Ultra-rapid cycling bipolar disorder: A critical look

Affective lability in patients with BPD entails prominent oscillations between anger and anxiety, or depression and anxiety, but not depression and elation¹⁴; by contrast, affective instability in BD has been linked with greater oscillations between euthymia and depression, and euthymia and elation, but not euthymia and anger.¹⁵ Moreover, daily mood fluctuations in patients with BD appear to occur in a relatively random fashion,¹⁶ whereas in BPD mood fluctuations are reactions that appear intimately linked to distressing interpersonal experiences.

See the table below, entitled “Rapid cycling and ultra-rapid cycling BD: A comparison,” comparing the phenomenology of RC and URC and a discussion of studies that explored genetic markers or family patterns that may be related to RC or URC.

Treatment considerations

No systematic studies exist for treating URC. Because most clinical trials of BD focus on treatment or prevention of a single episode rather than changes of mood over time, it is difficult to draw inferences about the ability of any treatment to attenuate marked, day-to-day mood variations. Some antimanic drugs, such as carbamazepine, have been suggested to offer better prophylactic efficacy compared with lithium for “non-classical” BD presentations, although the efficacy of carbamazepine has not been studied in URC.

Broadly speaking, treatment for URC, similar to RC, pragmatically involves:

• identifying and eliminating sources of mood destabilization (eg, substance abuse, erratic sleep patterns)
• treating medical comorbidities such as hypothyroidism
• optimizing treatment with mood stabilizing agents
• exercising caution when using antidepressants (see below).

Interestingly, despite frequent allusion to certain medications as “mood stabilizers,” no controlled study has examined mood instability on a day-to-day basis as a primary outcome measure in BD treatment, which limits the ability to surmise that any drug could be expected to diminish mood oscillations that occur over the course of days, or within a single day.
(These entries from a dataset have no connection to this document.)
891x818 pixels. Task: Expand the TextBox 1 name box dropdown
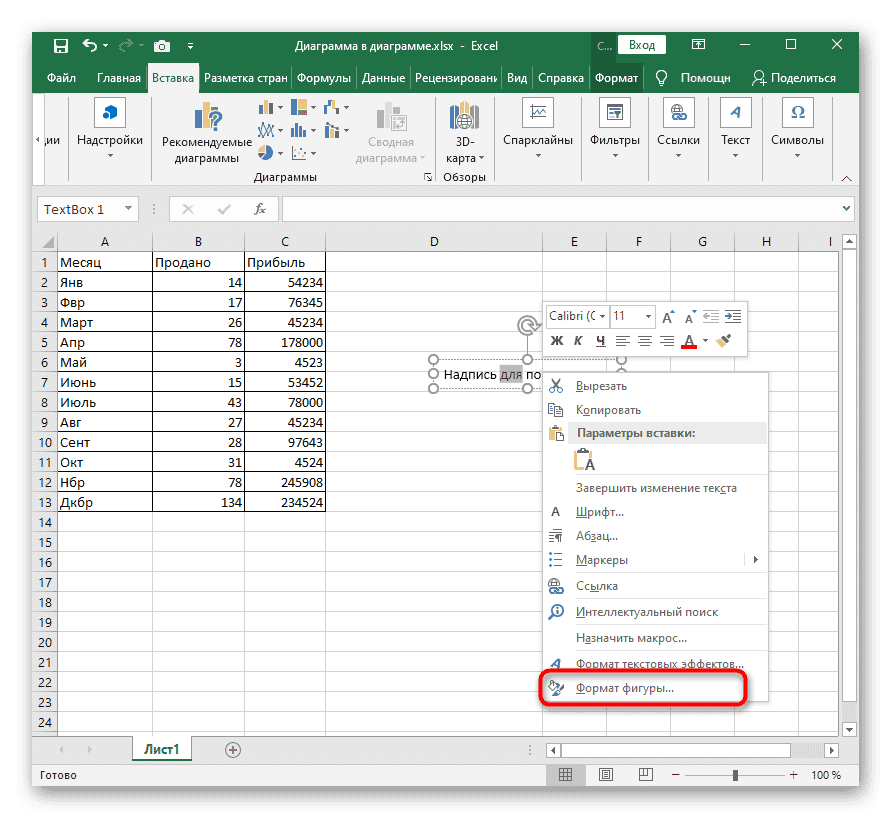tap(129, 209)
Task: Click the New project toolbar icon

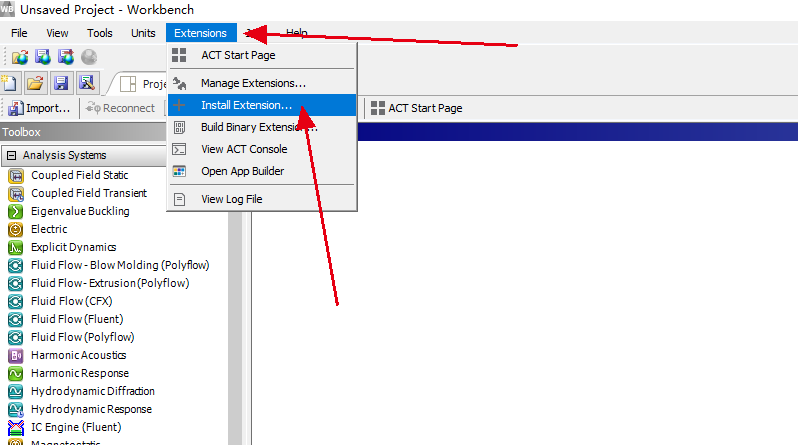Action: [x=11, y=83]
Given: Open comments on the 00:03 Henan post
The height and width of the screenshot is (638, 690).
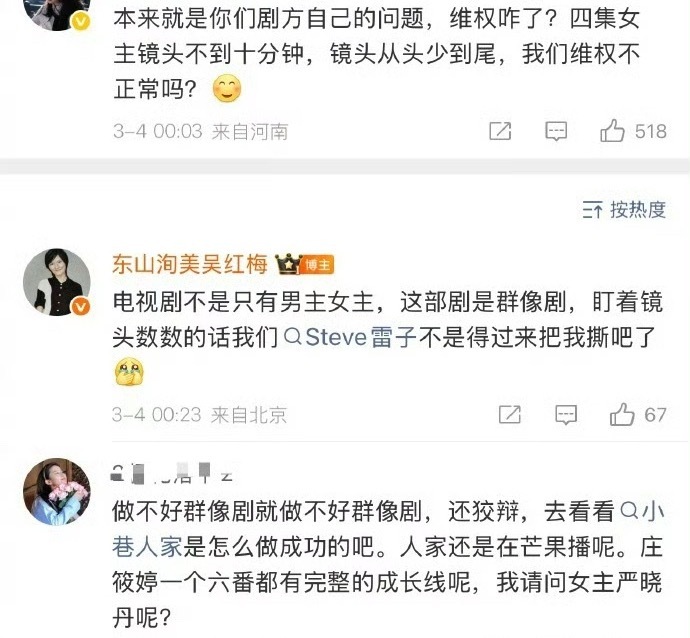Looking at the screenshot, I should (556, 131).
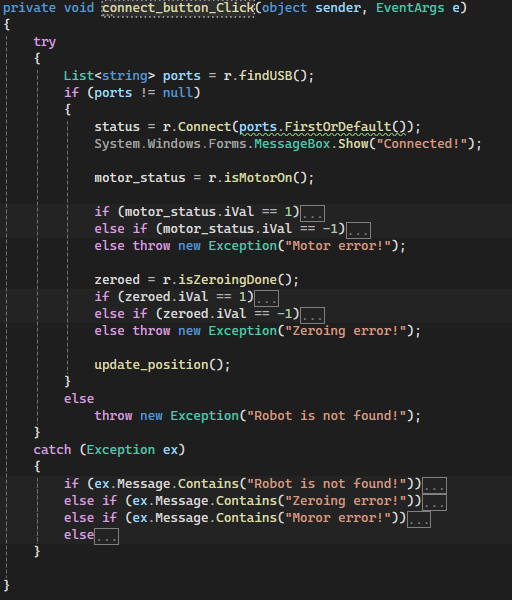
Task: Click the isMotorOn method call
Action: coord(258,178)
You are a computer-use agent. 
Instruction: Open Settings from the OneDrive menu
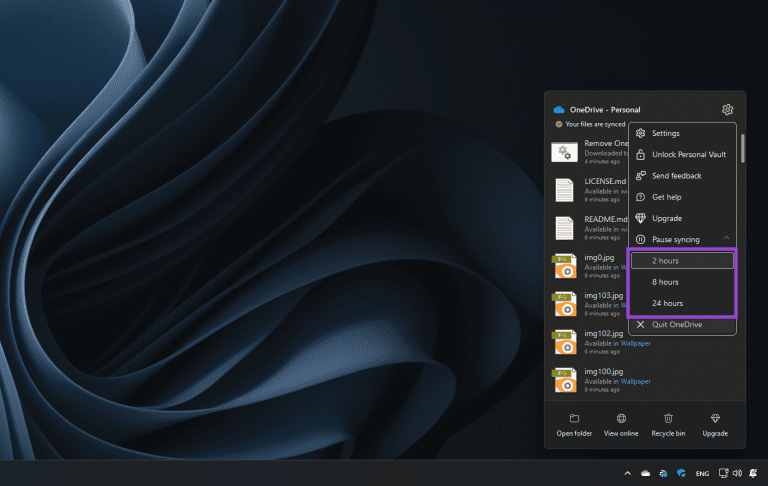coord(665,133)
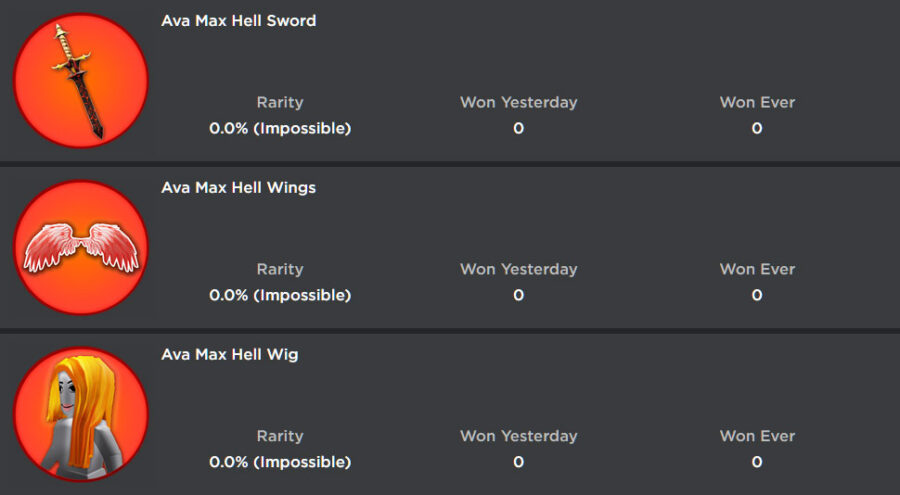Click Won Yesterday label for Hell Wings

click(518, 269)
However, a post hoc analysis by our group¹⁷ compared randomized treatment with lamotrigine or placebo over 6 months in RC BD I or BD II. Using prospective life charting, we found patients who received lamotrigine were almost twice as likely as those receiving placebo to achieve euthymia from one week to the next, which suggests the possibility that lamotrigine may offer benefit for affective instability in BD I or BD II patients, in addition to preventing discrete mood episodes.

Antidepressant controversy. Concerns that antidepressants might acutely induce mania or accelerate cycling frequency over long time periods have led to a contentious, long-standing debate within psychopharmacology. As noted in the box below, several long-term naturalistic follow-up studies have reported RC as a perceived consequence of antidepressants in most RC patients, although efforts to differentiate cycle acceleration caused by antidepressants (or other iatrogenic factors) from the natural course of illness remains exceedingly difficult without prospective randomized trials. (Antidepressants might cause more affective recurrences, but having multiple episodes may also cause more antidepressant prescriptions.) Some researchers (eg, Schneck et al¹⁸) have reported more frequent episodes among patients taking antidepressants but did not consider that patients with multiple episodes may be more likely to receive antidepressants, which fail to ameliorate acute or recurrent affective episodes. Importantly, a recent multi-site randomized trial by Ghaemi et al¹⁹ found that after a favorable acute response to antidepressants plus mood stabilizers, patients with preexisting RC who were randomized to continue antidepressants for up to 1 year had a 3-fold increased likelihood of developing a new depressive episode, which affirms suggestions that antidepressants do not help—but may exacerbate—cycling in patients with RC. No studies in BD have examined whether URC is more likely to arise as a consequence of antidepressant use.

Mood stabilizers and other biologic therapies. A small body of literature specifically addresses pharmacotherapy of URC in patients with BD (Table 2).^19-26 A limitation of most existing literature is its focus on case reports, small open trials, or anecdotal observations rather than large, randomized controlled trials using systematic outcome measures. Extrapolation from reports focusing on patients with DSM-IV-TR RC is limited because it is uncertain whether URC differs fundamentally from RC and studies of DSM-IV-TR RC typically examine acute response during an index episode or time until relapse during maintenance therapy, rather than impact on mood changes over time.

Psychotherapy. A limited database on the efficacy of adjunctive cognitive-behavioral therapy (CBT) in RC BD describes improvement in depressive symptoms over short-term follow-up.²⁷ No long-term studies of CBT or other structured psychotherapies have focused on RC or URC. Intuitively, one might expect that psychoeducation targeting sleep hygiene, substance use, stress management and coping skills, medication adherence, and prodrome recognition would be of value to patients with BD who experience frequent mood episodes, especially in those who may be unaware of or unfamiliar with basic concepts related to BD. In addition, relevant concepts from dialectical behavior therapy may be beneficial for BD patients with possible URC, such as skills to enhance emotional regulation, distress tolerance, mindfulness, and interpersonal effectiveness.